EXERCISE GOAL | Give only the number of lines in the records below that contain the word "agent".

RECORDS SUPPLIED |
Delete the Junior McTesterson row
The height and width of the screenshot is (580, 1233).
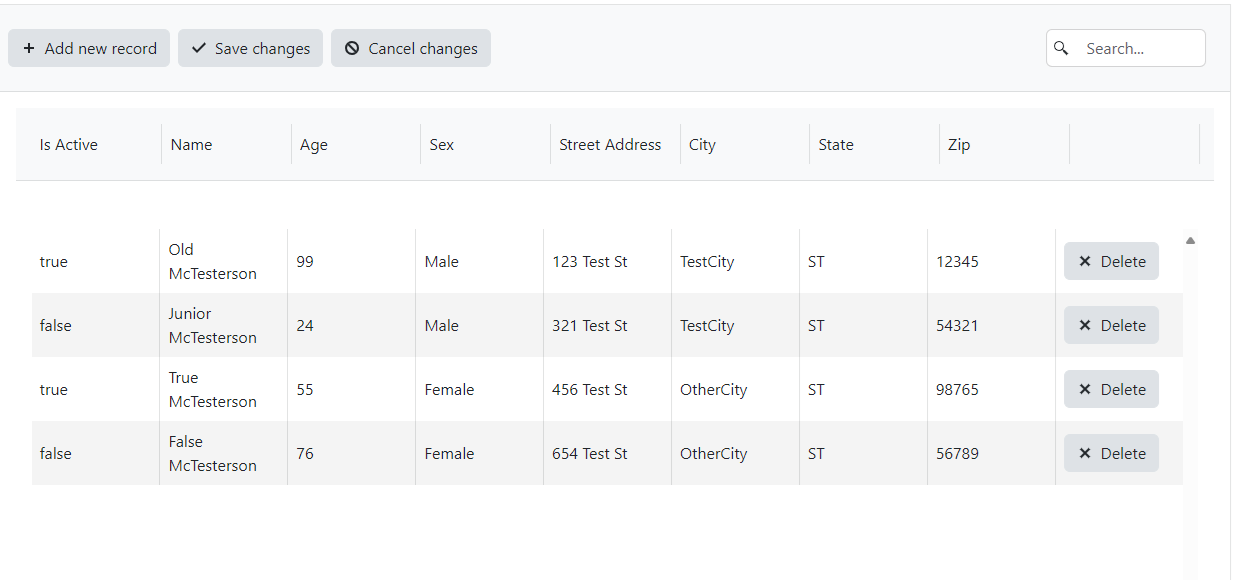1111,325
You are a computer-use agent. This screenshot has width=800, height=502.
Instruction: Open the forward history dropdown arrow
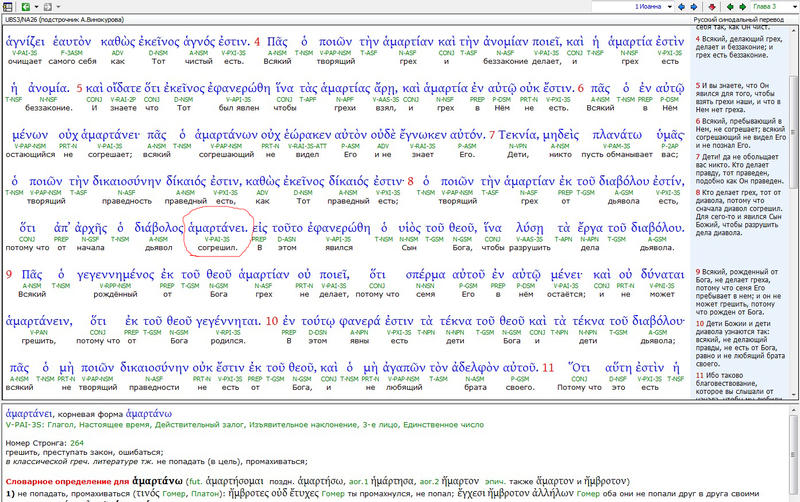56,7
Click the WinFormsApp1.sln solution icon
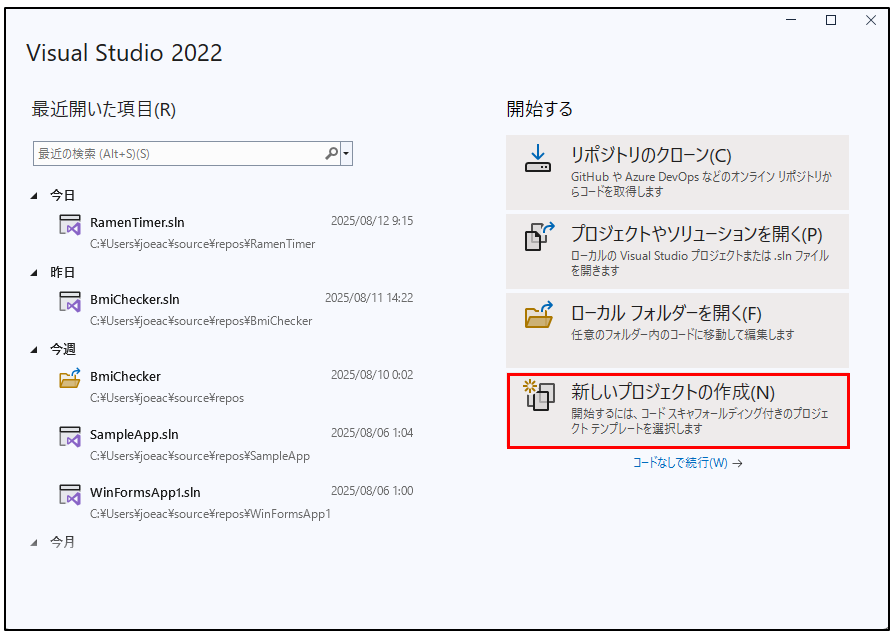895x635 pixels. pyautogui.click(x=69, y=494)
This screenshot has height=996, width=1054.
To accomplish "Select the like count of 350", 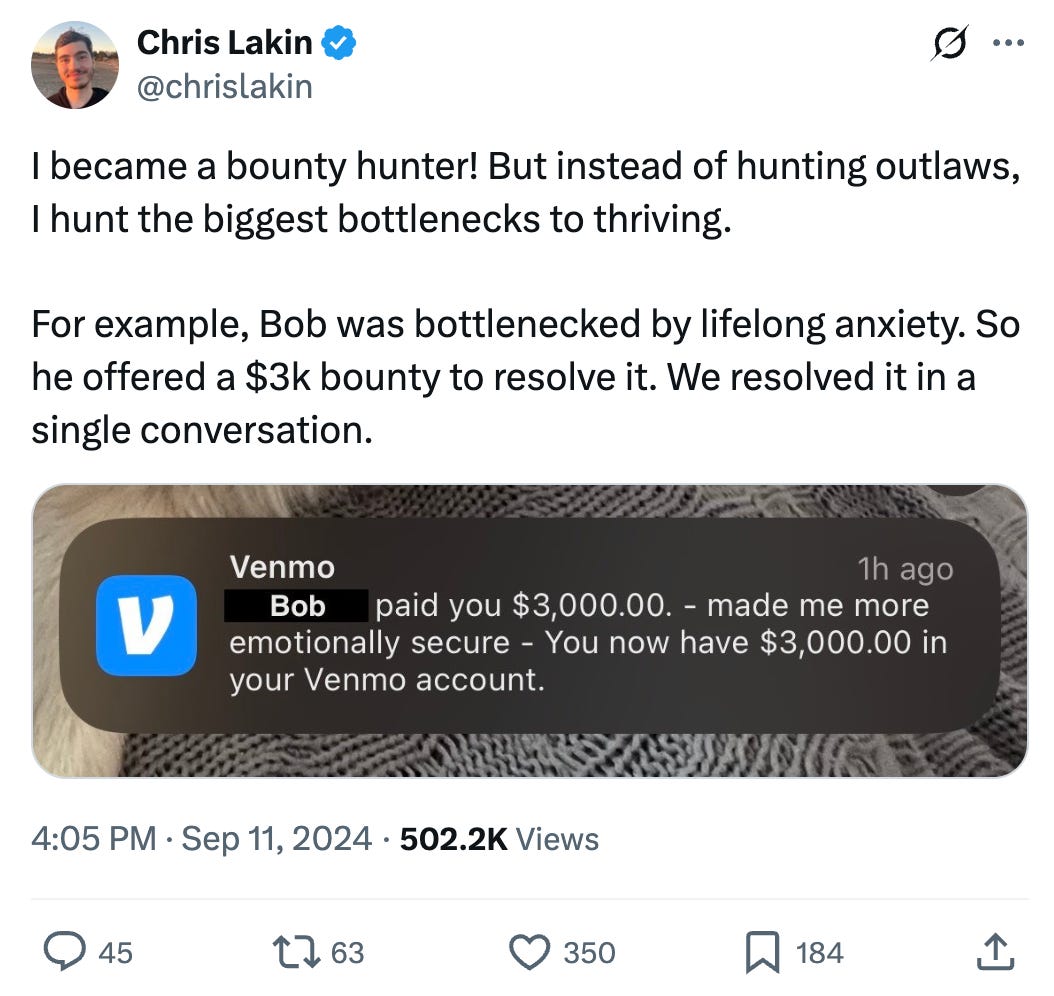I will click(586, 954).
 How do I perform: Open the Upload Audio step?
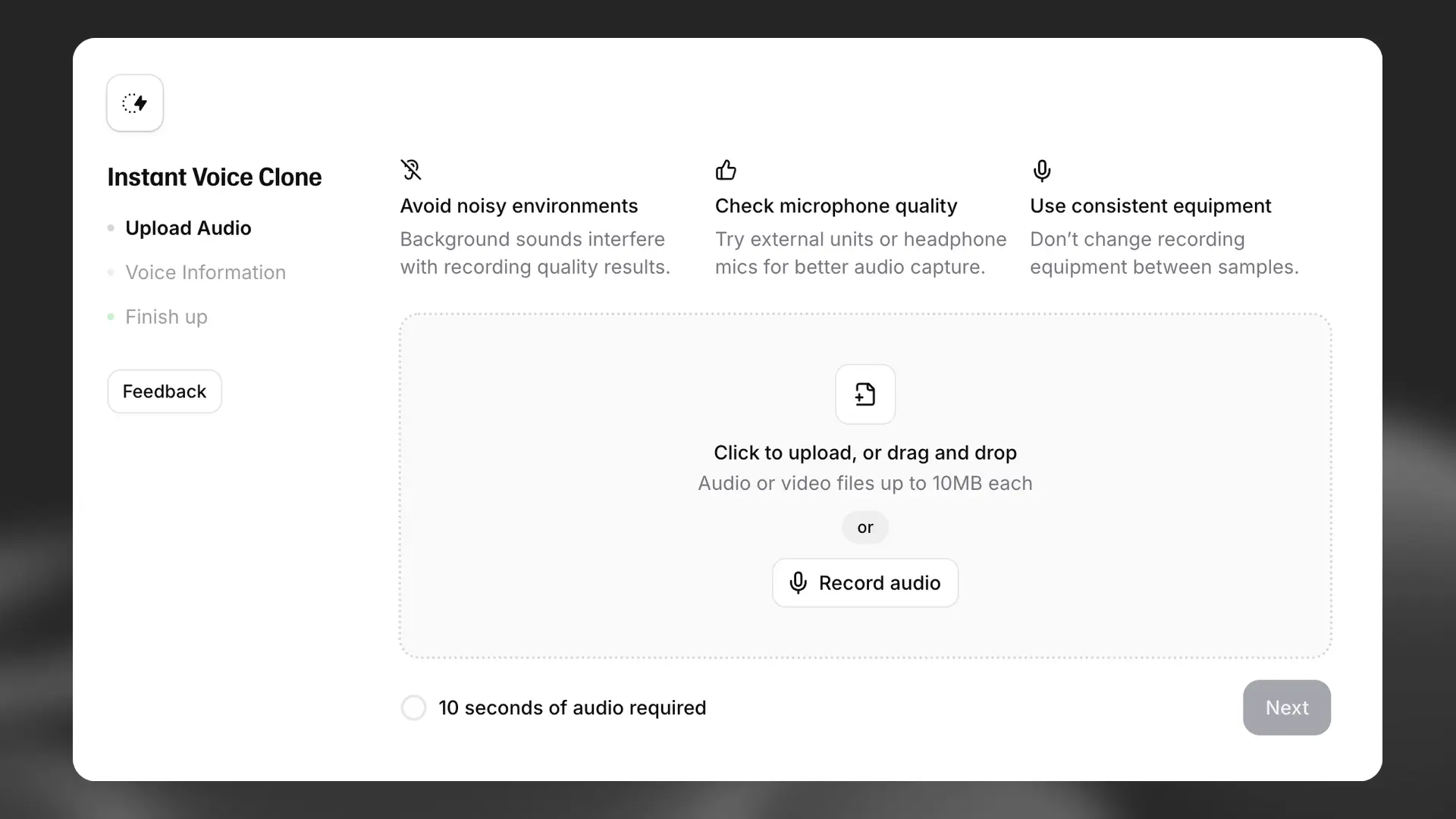pyautogui.click(x=188, y=228)
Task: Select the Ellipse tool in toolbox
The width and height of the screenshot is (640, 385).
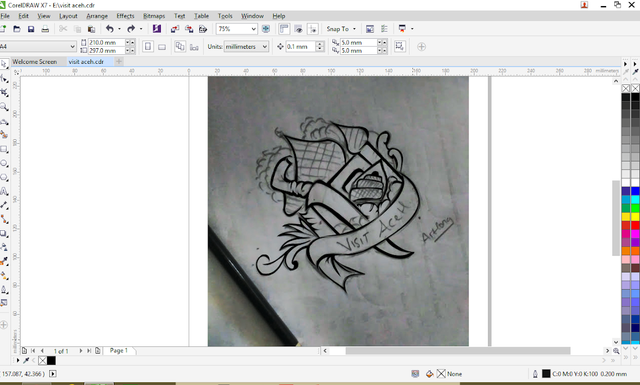Action: [4, 163]
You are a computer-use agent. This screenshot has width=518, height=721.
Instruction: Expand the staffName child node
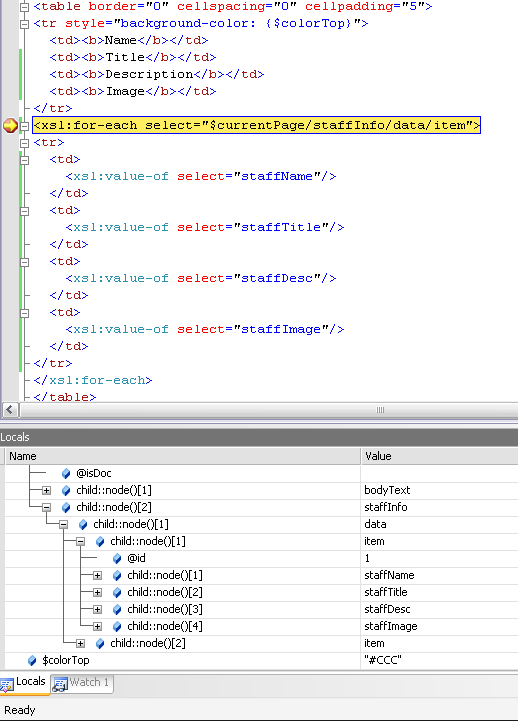tap(97, 576)
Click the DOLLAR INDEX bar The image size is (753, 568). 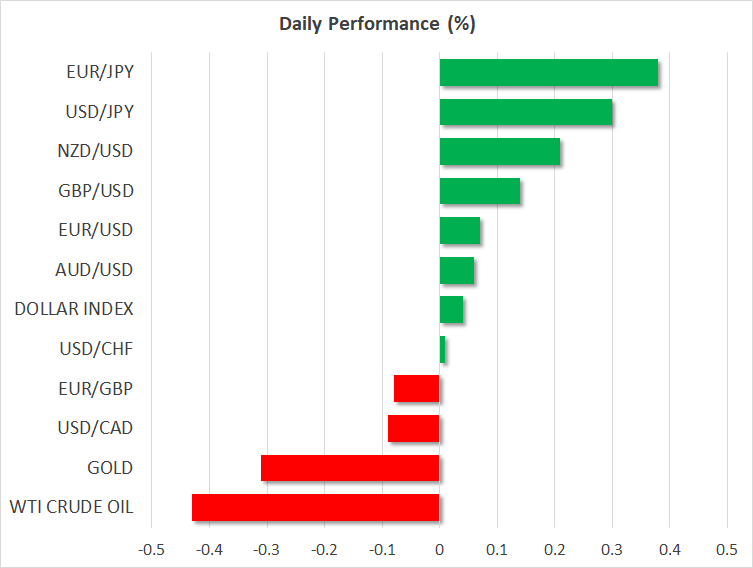point(451,310)
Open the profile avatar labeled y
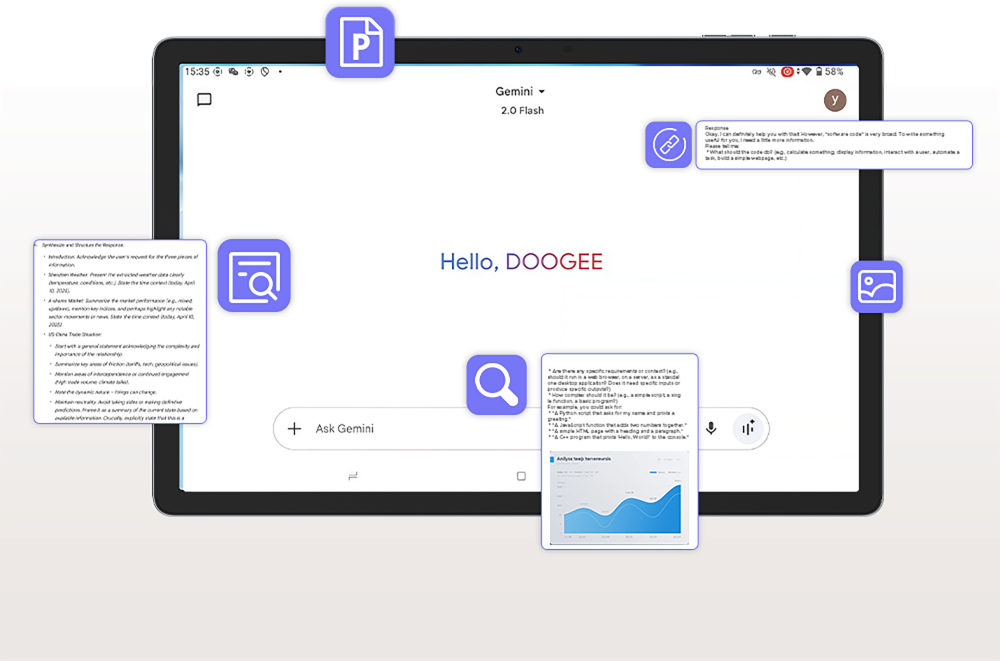1000x661 pixels. point(835,100)
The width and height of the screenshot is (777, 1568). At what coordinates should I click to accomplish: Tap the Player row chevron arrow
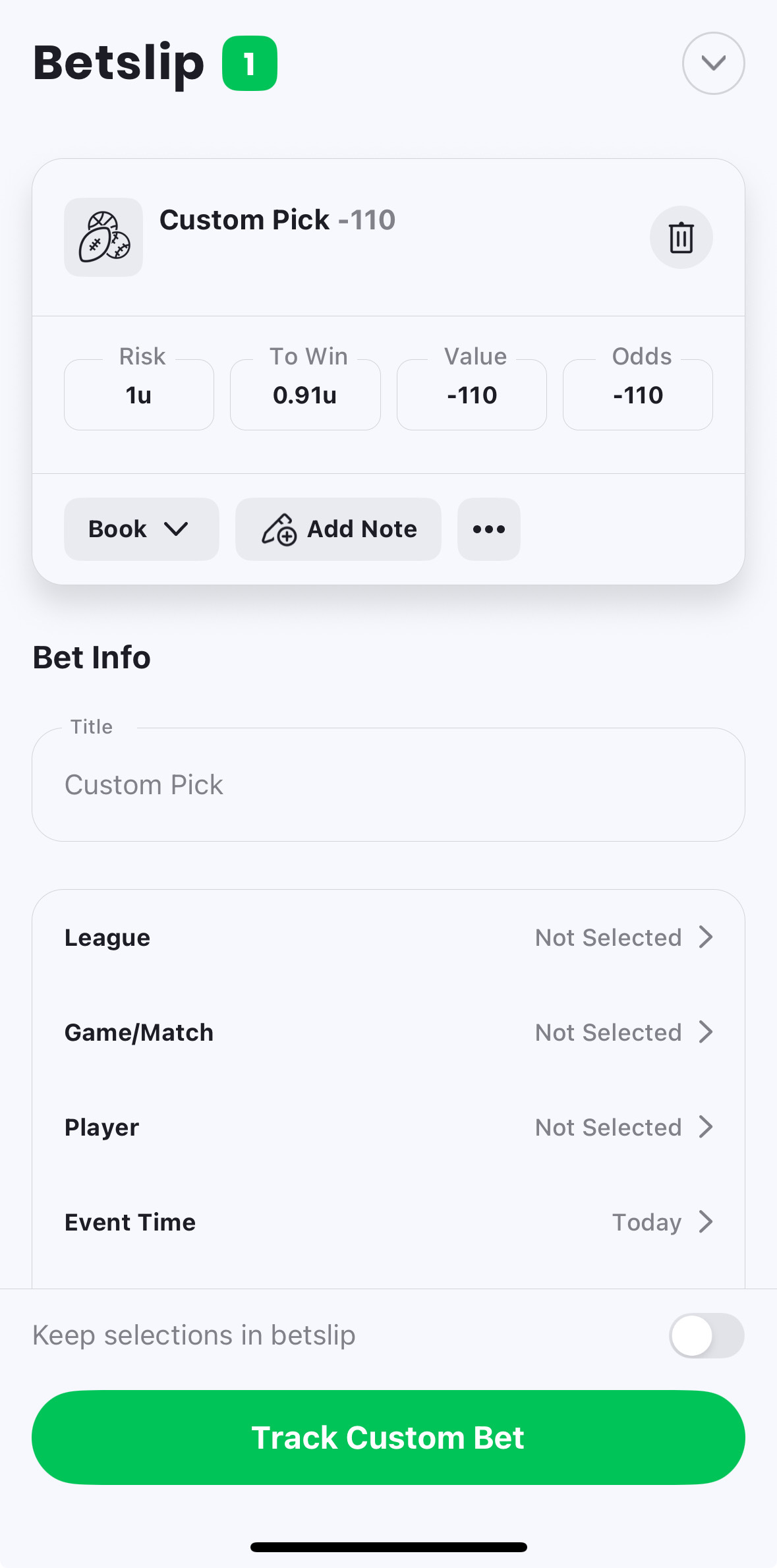pyautogui.click(x=706, y=1127)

WRITTEN SOLUTION | 2